Erstmals seit der Verschärfung der Grenzkontrollen Anfang Mai hat ein Verwaltungsgericht über Zurückweisungen an den deutschen Grenzen entschieden. Das Berliner Verwaltungsgericht gab am Montag im Eilverfahren drei Menschen aus Somalia Recht, die sich gegen ihre Zurückweisung ohne Dublin-Verfahren wehrten. Deutschland müsse bei Asylgesuchen auf seinem Staatsgebiet das Verfahren beginnen und abschließen, mit dem der zuständige EU-Mitgliedstaat festgestellt wird, erklärte es.

Es waren die ersten Beschlüsse zu dem Thema, seit Bundesinnenminister Alexander Dobrindt (CSU) die Grenzkontrollen verschärfte. Dobrindt hatte am 7. Mai verstärkte Kontrollen und Zurückweisungen von Geflüchteten angeordnet.

Die Berliner Eilentscheidungen gelten nur für die drei Somalier, zwei Männer und eine Frau, deren Eilanträge größtenteils Erfolg hatten. Das Gericht machte aber deutlich, dass es die Zurückweisungen bei Grenzkontrollen in solchen Fällen allgemein für rechtswidrig hält.

Die Somalier waren mit dem Zug aus Polen kommend nach Deutschland gekommen. Am 9. Mai kontrollierte sie die Bundespolizei am Bahnhof im brandenburgischen Frankfurt an der Oder. Die drei Menschen gaben an, dass sie Asyl beantragen wollten. Sie wurden aber noch am selben Tag nach Polen zurückgewiesen. Die Bundespolizei begründete das damit, dass sie aus einem sicheren Drittstaat eingereist seien.

Dagegen wandten sich die Somalier mit Eilanträgen. Das Gericht erklärte ihre Zurückweisung nun für rechtswidrig. Da die drei Menschen ihren Wunsch nach Asyl ausgesprochen hätten, müsse ihnen der Grenzübertritt erlaubt werden – allerdings nicht unbedingt ohne Einschränkungen. Das Dublin-Verfahren könne an der Grenze oder im grenznahen Bereich stattfinden.

In einem solchen Verfahren prüft das Bundesamt für Migration und Flüchtlinge, welcher Staat zuständig für das Asylverfahren ist. Meist ist es das europäische Land, in das die Betroffenen als erstes reisten. Eine Rolle spielen kann aber beispielsweise auch, ob schon enge Verwandte in einem EU-Staat leben.

Die Bundesregierung könne sich nicht darauf berufen, dass die Dublin-Verordnung angesichts einer Notlage nicht angewendet werden müsse, erklärte das Gericht.
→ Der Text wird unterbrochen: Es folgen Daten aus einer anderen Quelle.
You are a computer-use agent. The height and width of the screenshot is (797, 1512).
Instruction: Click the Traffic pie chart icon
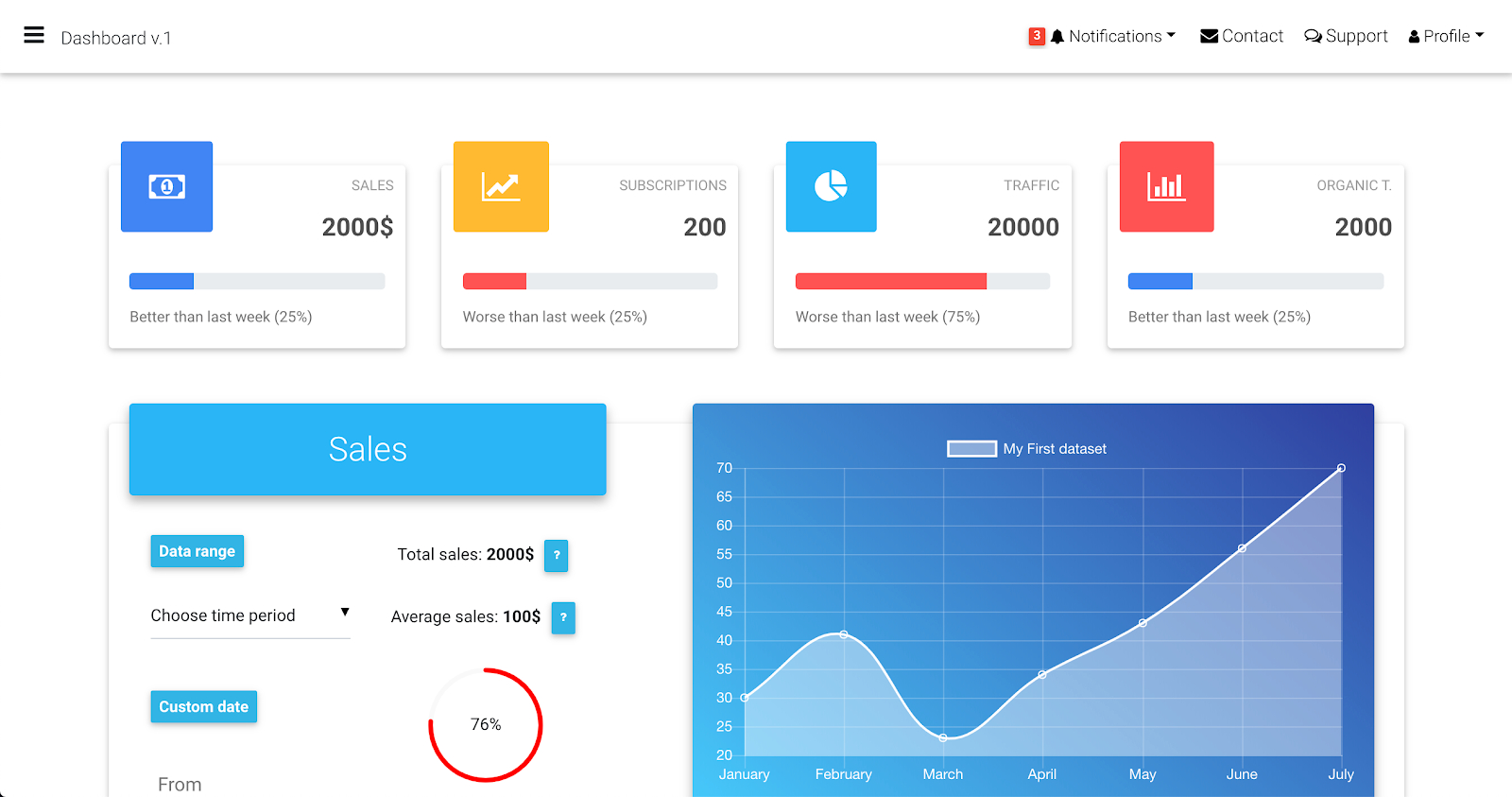tap(832, 186)
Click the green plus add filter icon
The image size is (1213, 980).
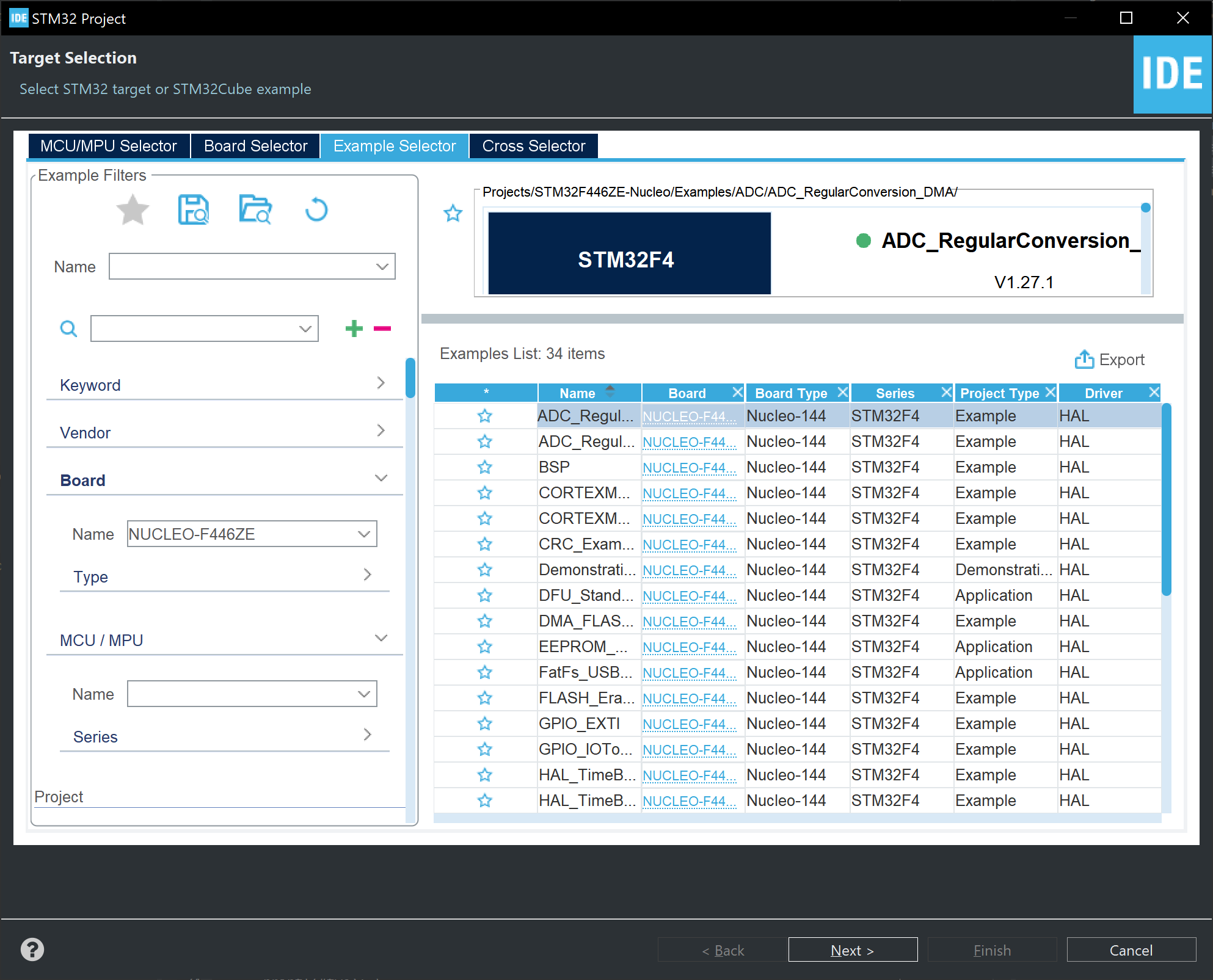pyautogui.click(x=354, y=328)
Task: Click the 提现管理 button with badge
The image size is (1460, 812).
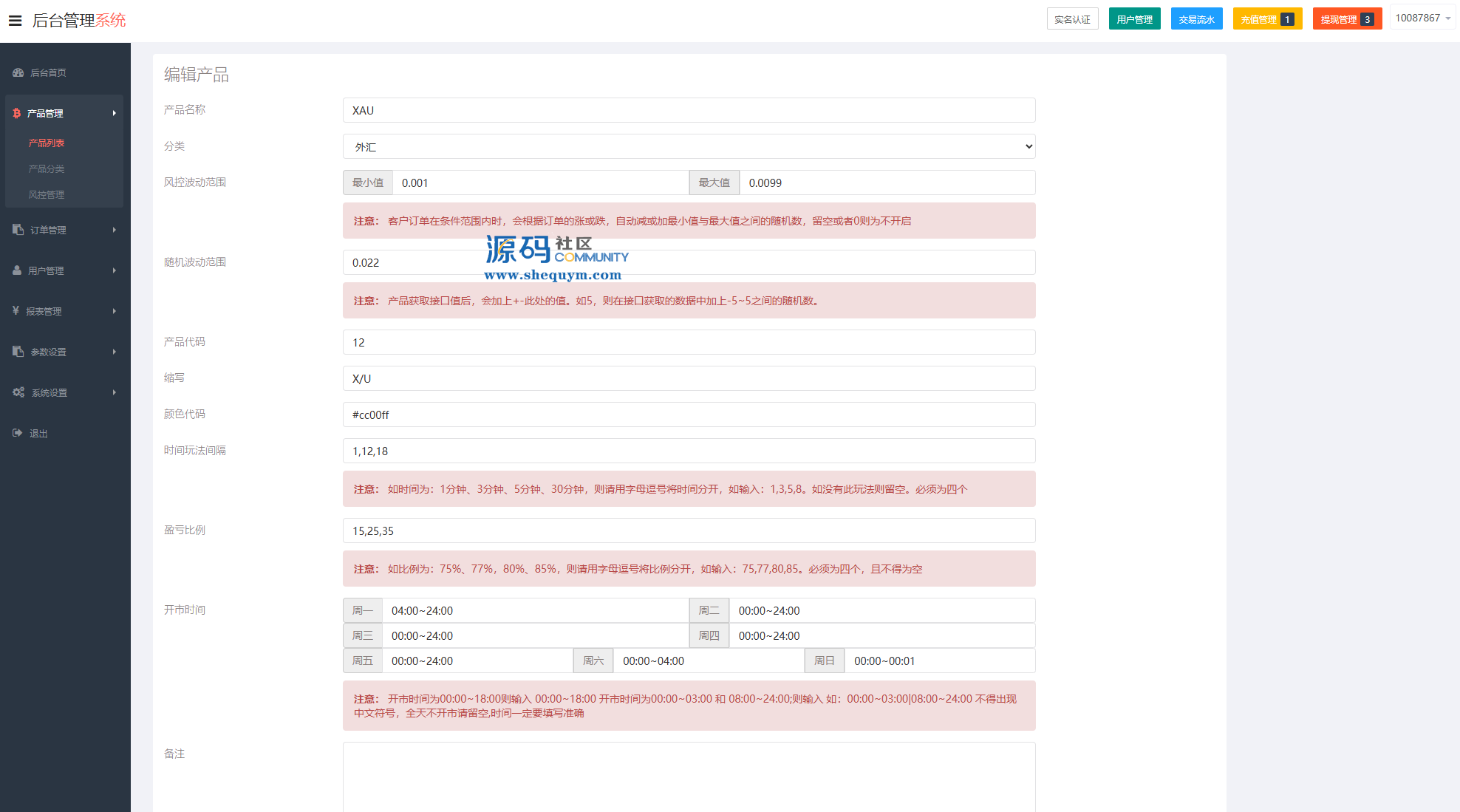Action: [1346, 19]
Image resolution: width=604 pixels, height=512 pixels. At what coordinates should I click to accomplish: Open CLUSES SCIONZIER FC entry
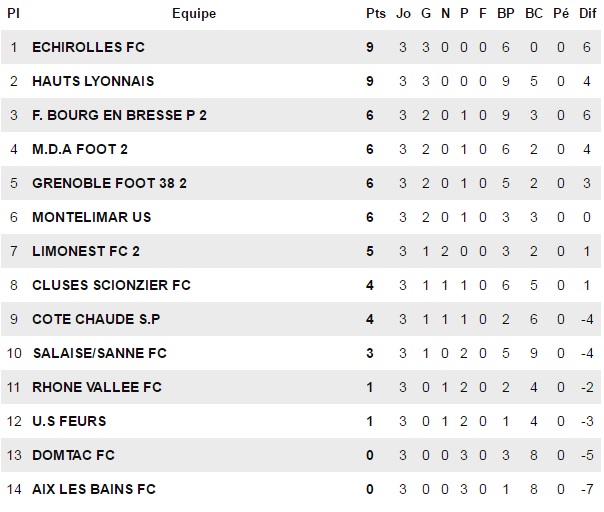pyautogui.click(x=111, y=285)
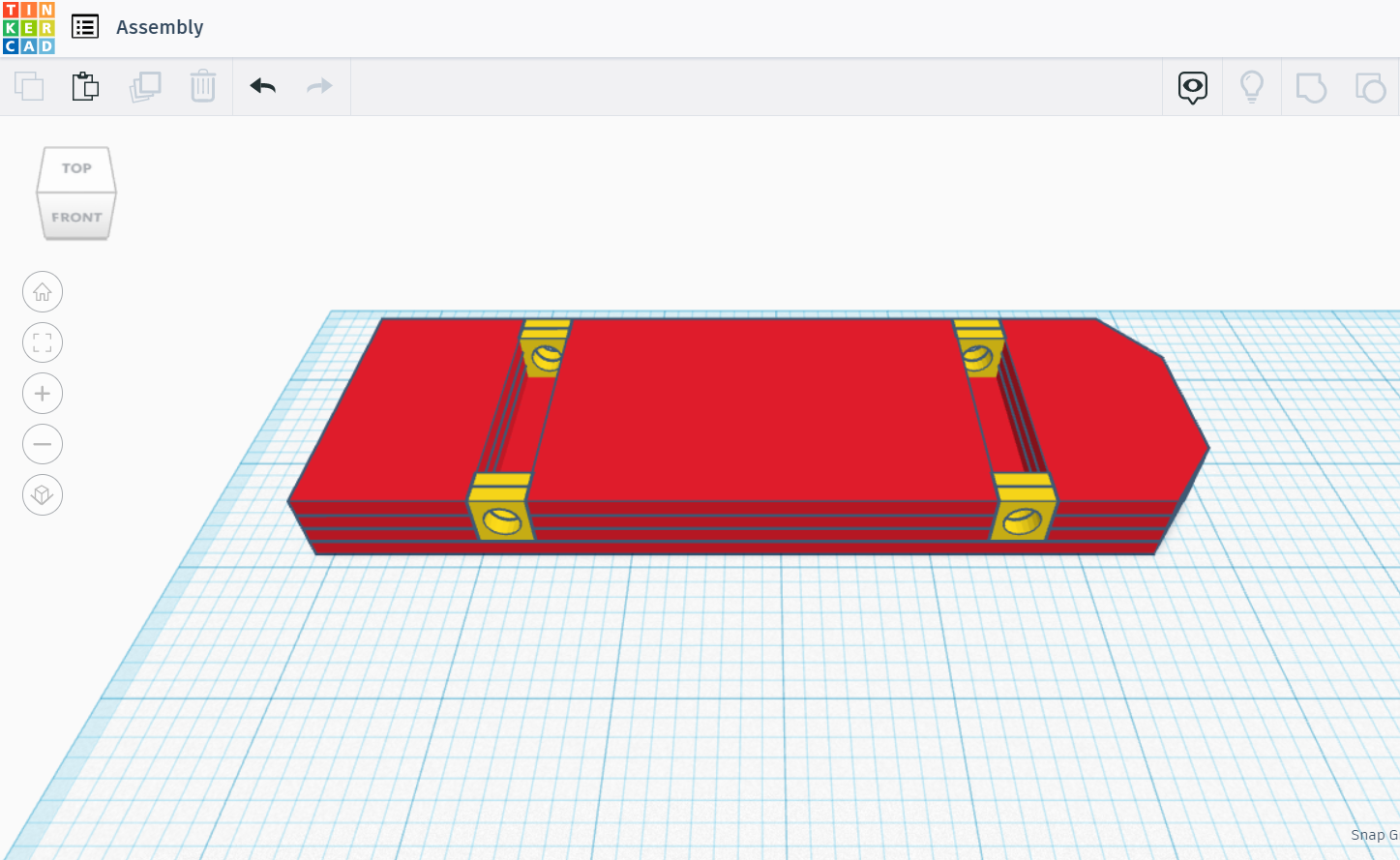
Task: Duplicate and repeat the selection
Action: (145, 86)
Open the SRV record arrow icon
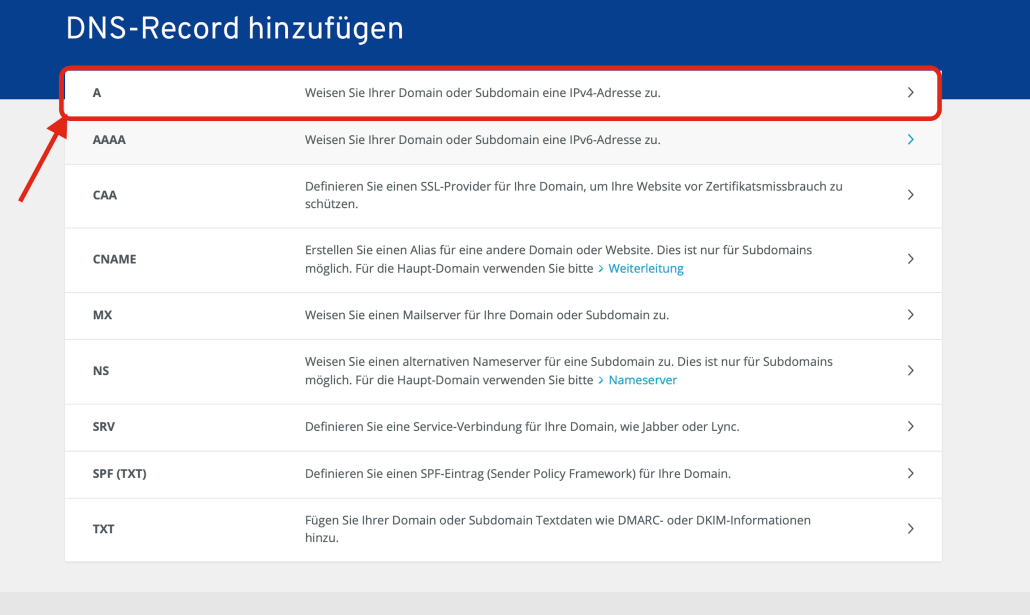 coord(910,426)
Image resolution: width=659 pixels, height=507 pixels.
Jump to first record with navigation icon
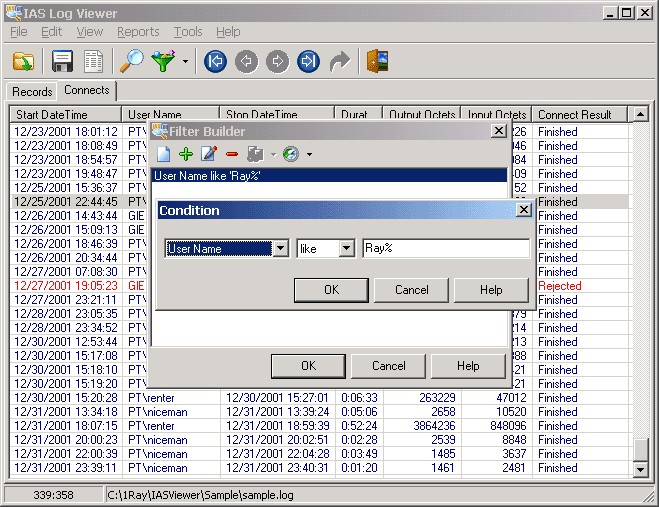215,62
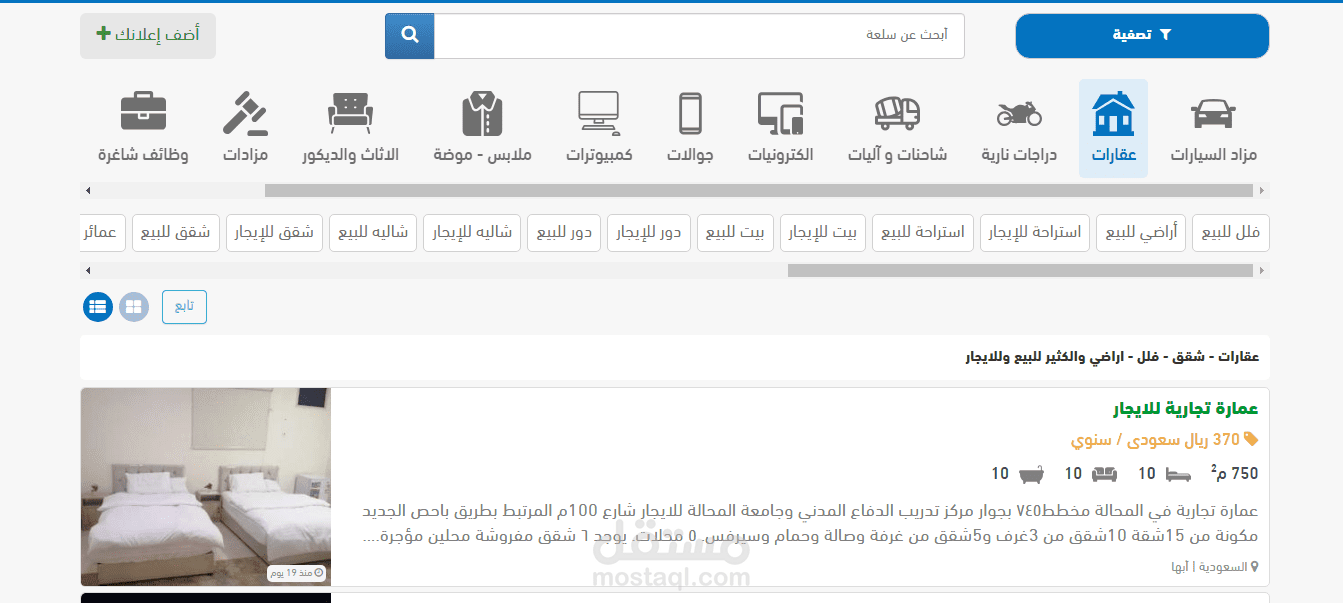
Task: Open the جوالات mobile phones category icon
Action: point(689,125)
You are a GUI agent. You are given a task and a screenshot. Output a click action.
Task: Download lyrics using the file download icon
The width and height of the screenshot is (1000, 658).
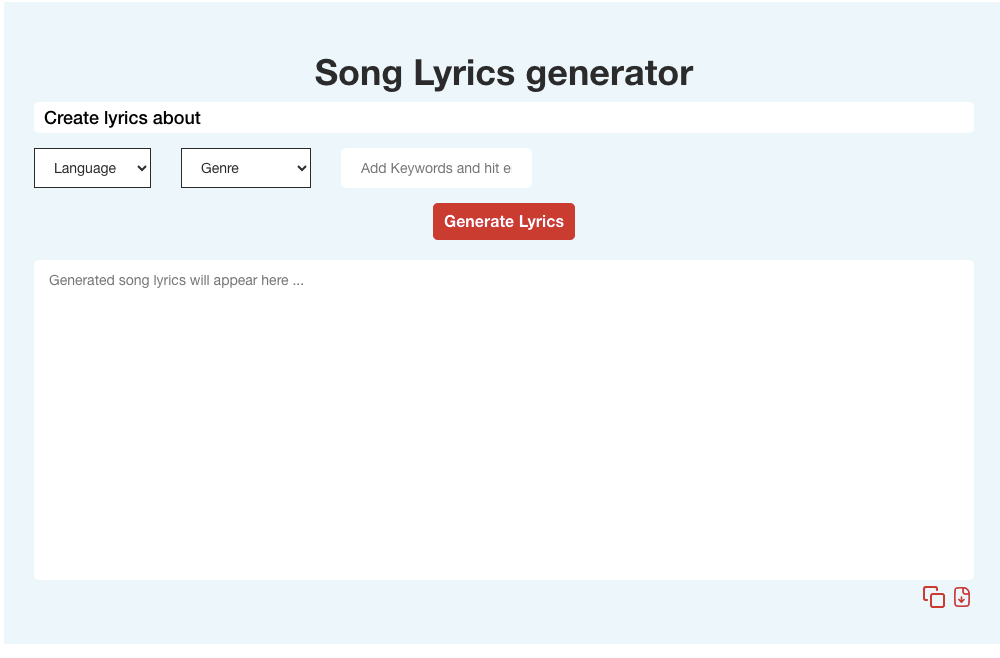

Sie könne die Zurückweisungen nicht auf eine Ausnahmeregelung stützen, eine Gefahr für die öffentliche Sicherheit oder Ordnung sei nicht dargelegt.

Das Vorgehen der Bundesregierung war seit Ankündigung der verschärften Kontrollen rechtlich umstritten. Dobrindt zufolge ist es nicht auf lange Dauer angelegt. Von den Zurückweisungen sind zudem besonders verletzliche Gruppen wie Kinder und Schwangere ausgenommen.

Dobrindt will trotz des Urteils weiterhin zurückweisen. „Wir halten an den Zurückweisungen fest“, sagte er am Montagabend in Berlin. Das Urteil nannte er einen „Einzelfallbeschluss“, sein Ministerium strebe zudem eine Entscheidung im Hauptsacheverfahren an.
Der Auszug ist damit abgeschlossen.